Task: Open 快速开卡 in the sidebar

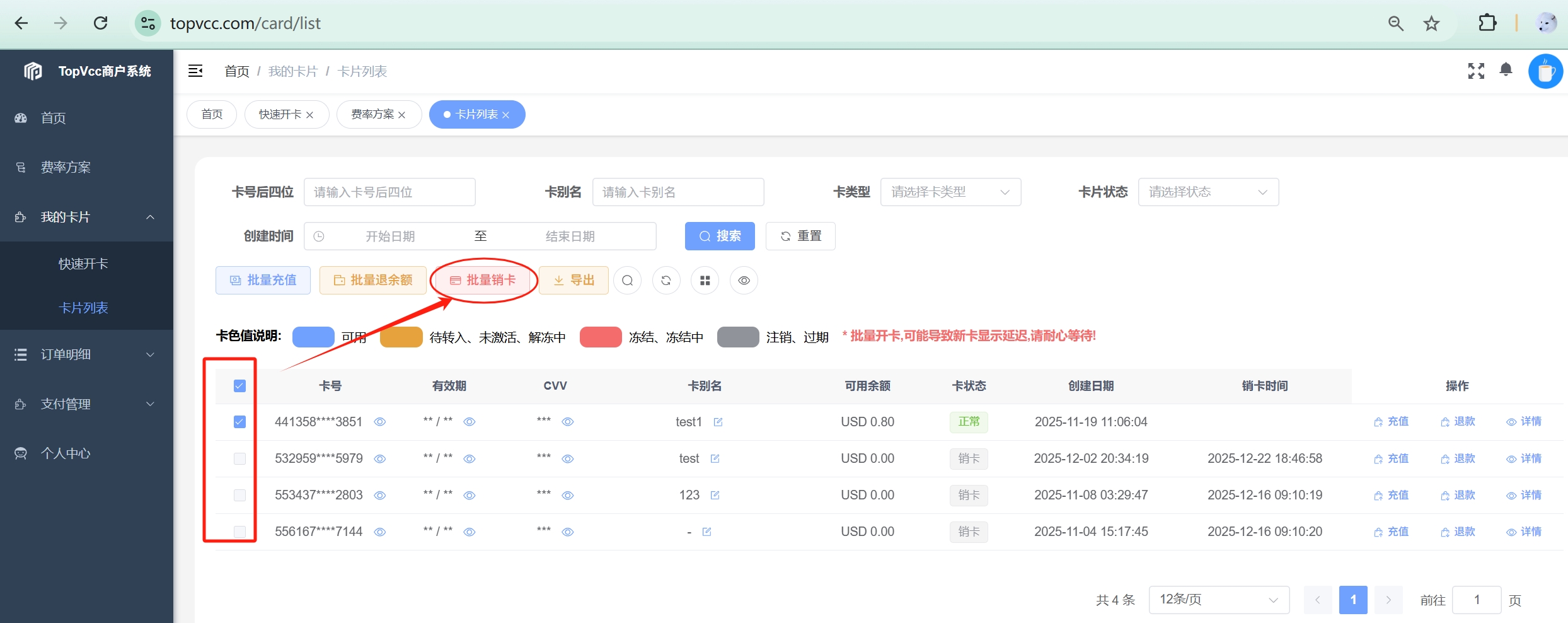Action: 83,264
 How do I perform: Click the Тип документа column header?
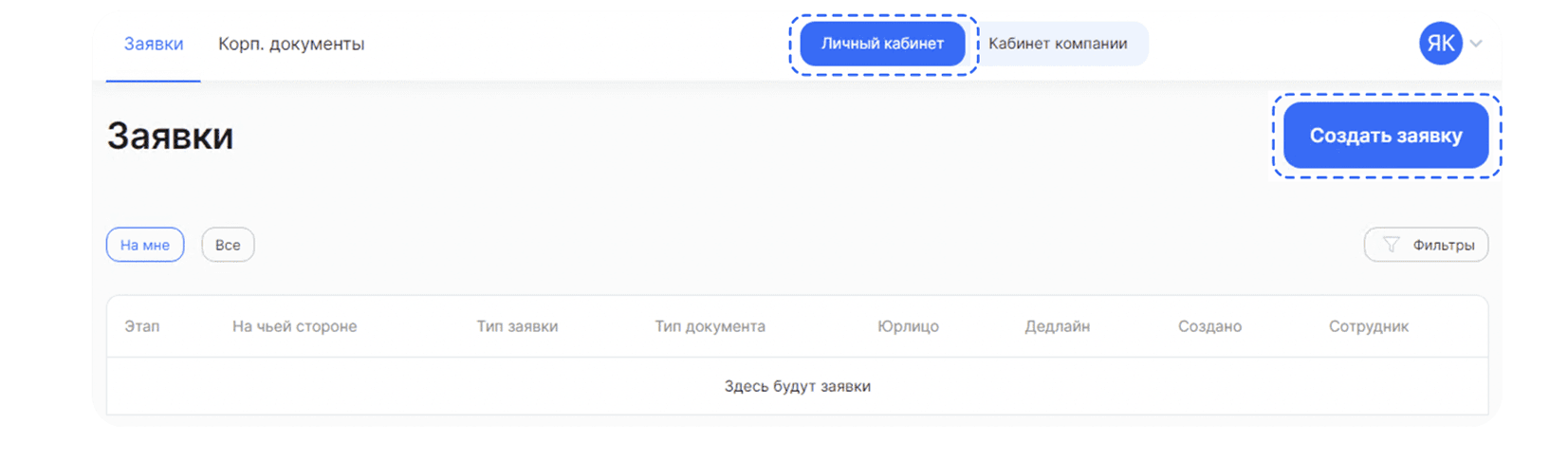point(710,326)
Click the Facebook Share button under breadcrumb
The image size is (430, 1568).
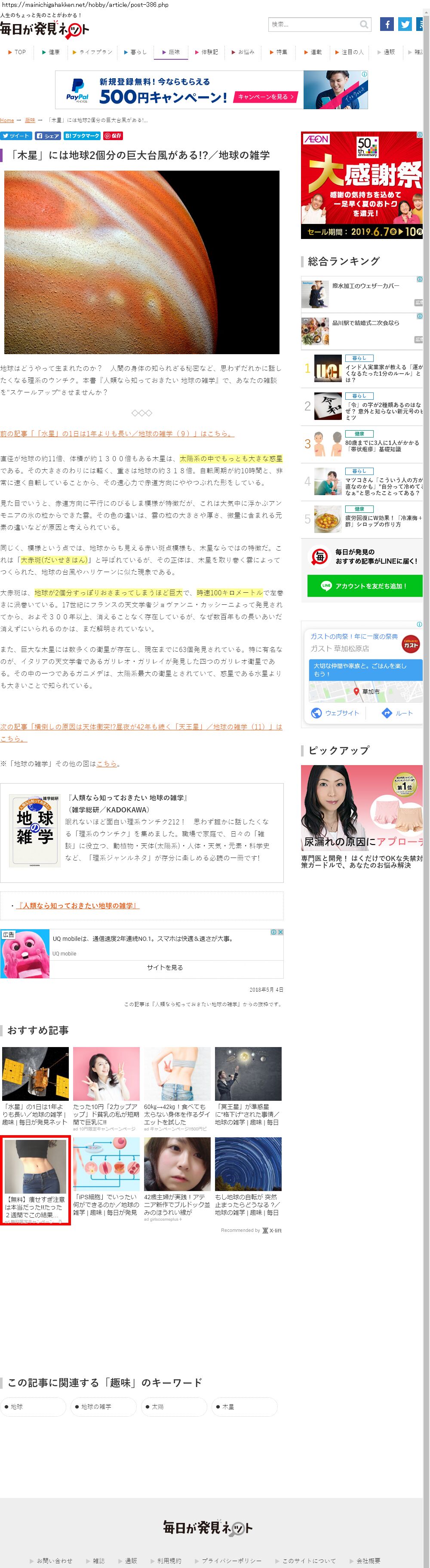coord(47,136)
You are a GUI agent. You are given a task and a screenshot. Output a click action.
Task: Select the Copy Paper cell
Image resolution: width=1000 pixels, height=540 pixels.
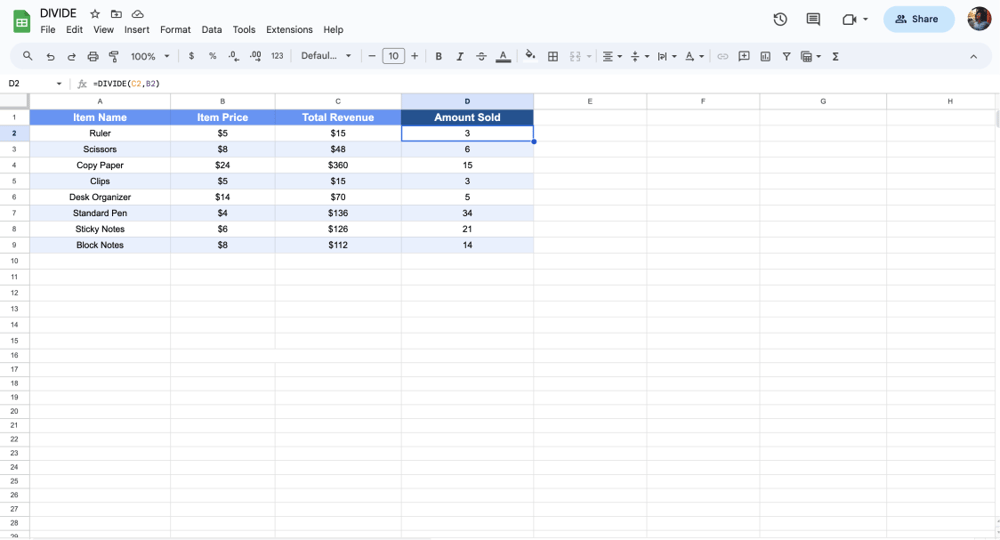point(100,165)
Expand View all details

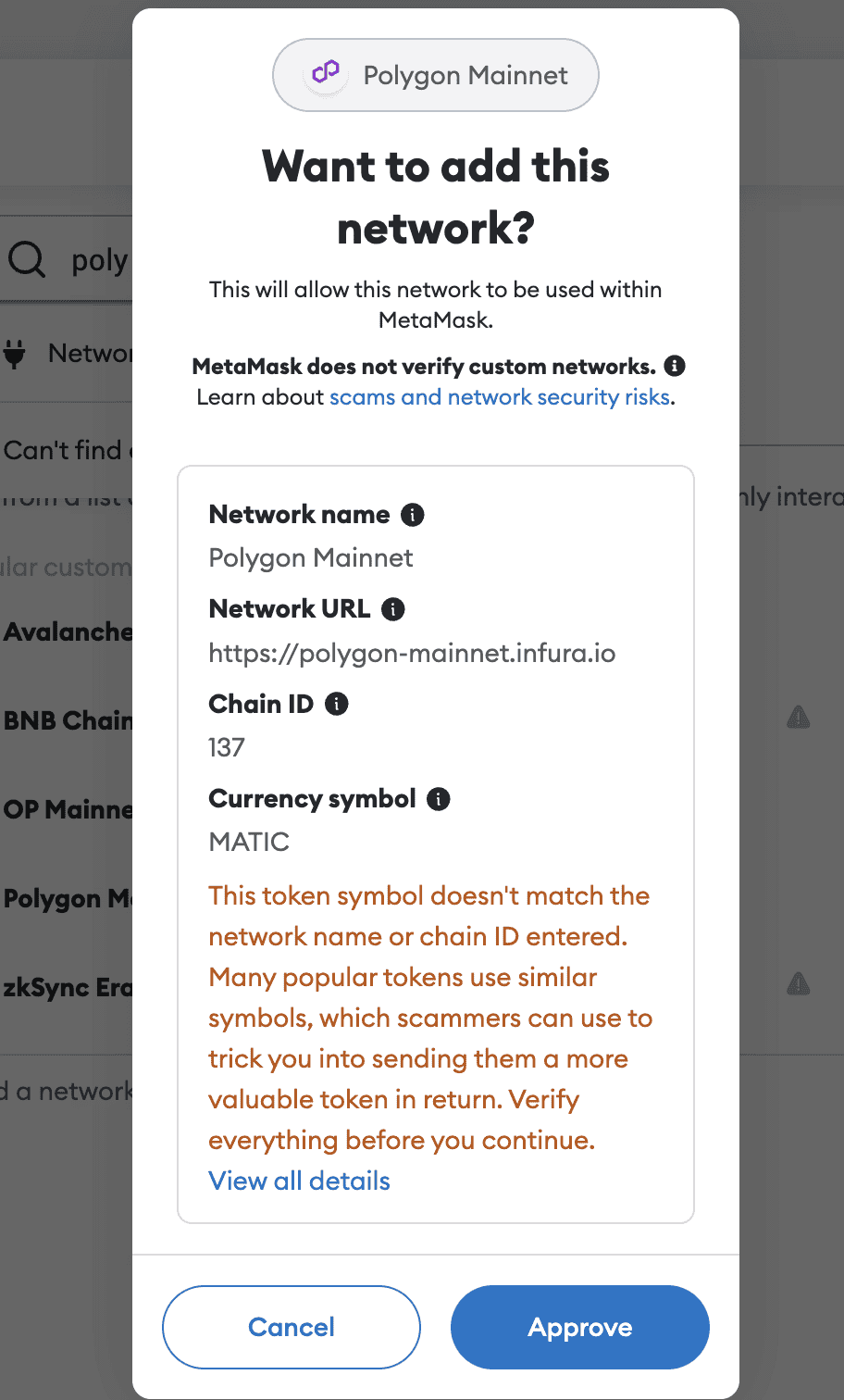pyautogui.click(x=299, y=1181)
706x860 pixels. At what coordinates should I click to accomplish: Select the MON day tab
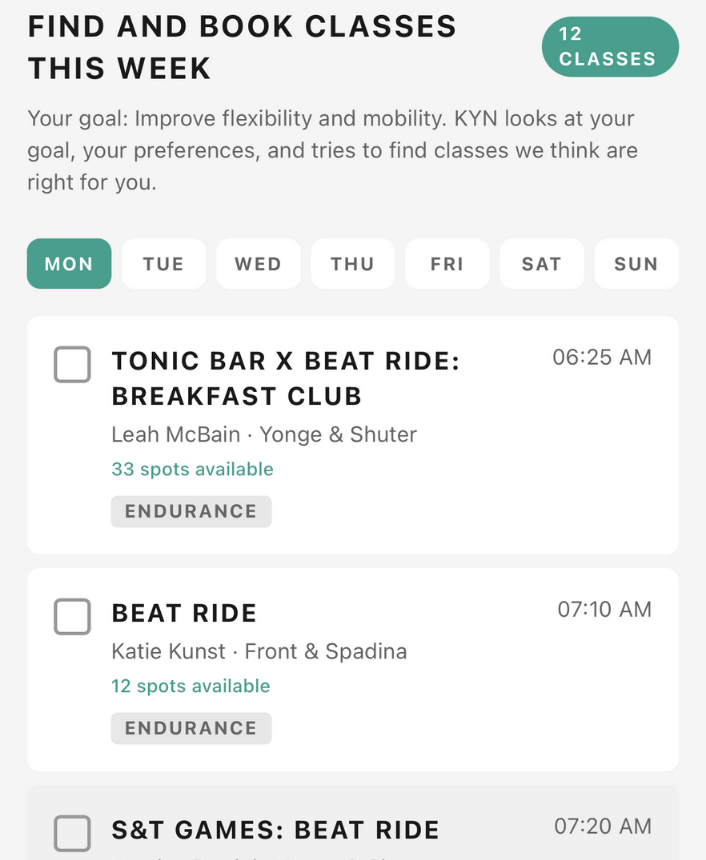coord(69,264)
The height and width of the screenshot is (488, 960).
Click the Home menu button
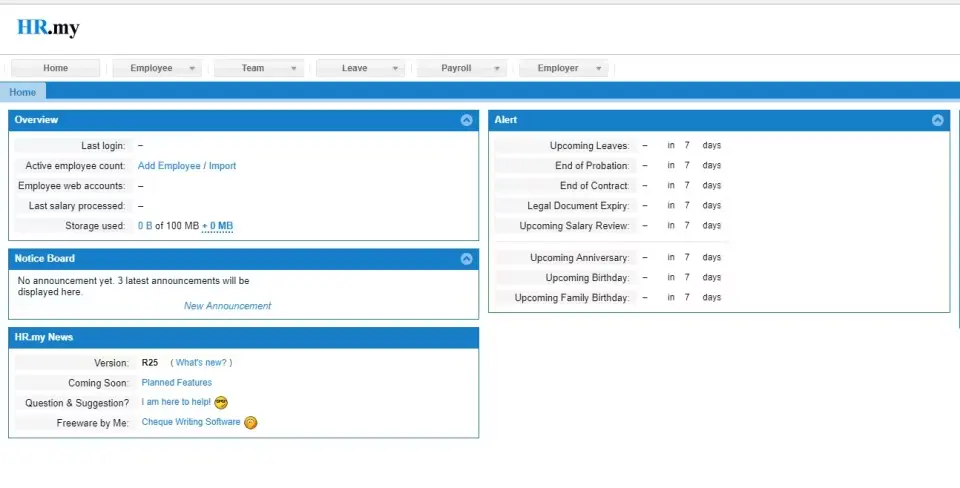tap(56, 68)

* [INSTRUCTIONS FOR THE TASK]: What you output must be exactly the lines from the line with "The height and" through the last line of the listing, pictures excluded.

* [EXERCISE RESULT]:
The height and width of the screenshot is (488, 960).
Click the Home menu button
tap(56, 68)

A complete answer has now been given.